Another time when I was hungover as fuck and I thought drugs would help me get shit done – they didn’t, Adderall is not a cure for hangovers, FYI – and I was on the bus and suddenly became convinced that I had partied too hard the night before and died, and this was my brain’s way of coping. I was going through all the motions, but when the bus pulled into the station that I was going to be taken to the Other Side or whatever. I consciously knew that wasn’t what was actually happening, but I just had it in my head. Like, the feeling when you think someone’s mad at you and you view everything they’ve ever said through a paradigm of them hating your guts. I feel like I’m not adequately explaining that one, but it was scary. Bad trips on study drugs turn into these anecdotal stories with all these punchlines like, “Haha look how fucked up we are.” Our cycle is this: smoke weed to relax, drink to socialize, take Adderall to get work done. We have similar stories about all those narcotics.
I’ve had some good times on study drugs. I’ve had some great times. I’ve pulled academic heists. I’ve written award-winning papers on books I’ve never read. I have sat down, taken an Adderall, opened a 600-page textbook and finished the entire thing in a few hours. One of my favorite memories from second year was pulling an all nighter with my best friend, out of our minds on Adderall and Red Bull, listening to “All of the Lights” on repeat. We went through a semester’s worth of material in like, eight hours. We were rolling. It got to the point where the two of us had been in the library for three days straight, not eating or sleeping and taking whore-baths with makeup remover wipes. At the time, I felt like a hyper-literate vixen but in reality I was probably just really neurotic. Natural cues took a backseat, and my personality was overruled by this manic desire to digest information.

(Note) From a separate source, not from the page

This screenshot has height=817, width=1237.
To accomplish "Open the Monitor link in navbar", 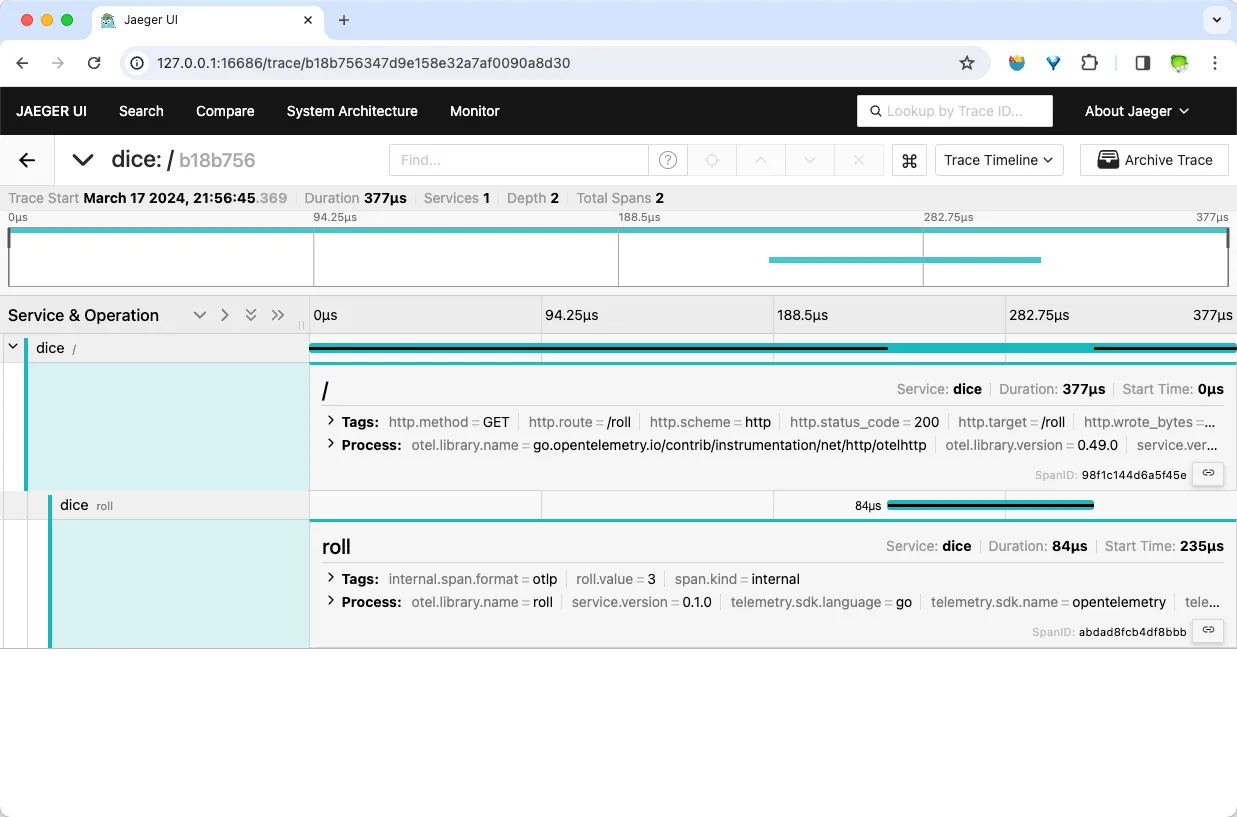I will [x=474, y=111].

My problem is that I hate this person I depend on, this person I turn into, me 2.0 who is an overly talkative emotionally crippled narcissist hell bent on being the very best.
I don’t hit the pills as hard as I used to, but when I did I was all about being speedy and zonked out and loosing weight. But then when I finished whatever Adderall bender I happened to be on it was a nightmare. Cause when I crashed – and trust me, after three days of only eating Adderall you crash hard – I was too tired to get out of bed, I just wanted to stay in my blankets and eat carbs. For like, a week. And everyone would be all, “You need to get out of the house”, and I obviously needed to it just wasn’t going to happen. Instead, I would just turn off my phone and jibernate, chain smoking joints in my underwear. And then I get out of the crash and swearing up and down that I’m never going to do it again, and that I’m going to get clean, and maybe go on a juice cleanse to purify my body of all those toxins.
But then as soon as another academic crisis presents itself I panic. That is my problem with study drugs. It isn’t the crazy psychosis I go into when it’s four in the morning and I’m Googling “Adderall overdose symptoms” or the ethics behind taking mental steroids. My problem is that I hate this person I depend on, this person I turn into, me 2.0 who is an overly talkative emotionally crippled narcissist hell bent on being the very best, like no one ever was. I’m not saying that everyone with a prescription is a soulless, calculator-brained monster or that’s what happens to everyone. I’m just saying that’s what I’m like when I have ingested enough study drugs to pacify an entire kindergarten class. And I’m not going to stop.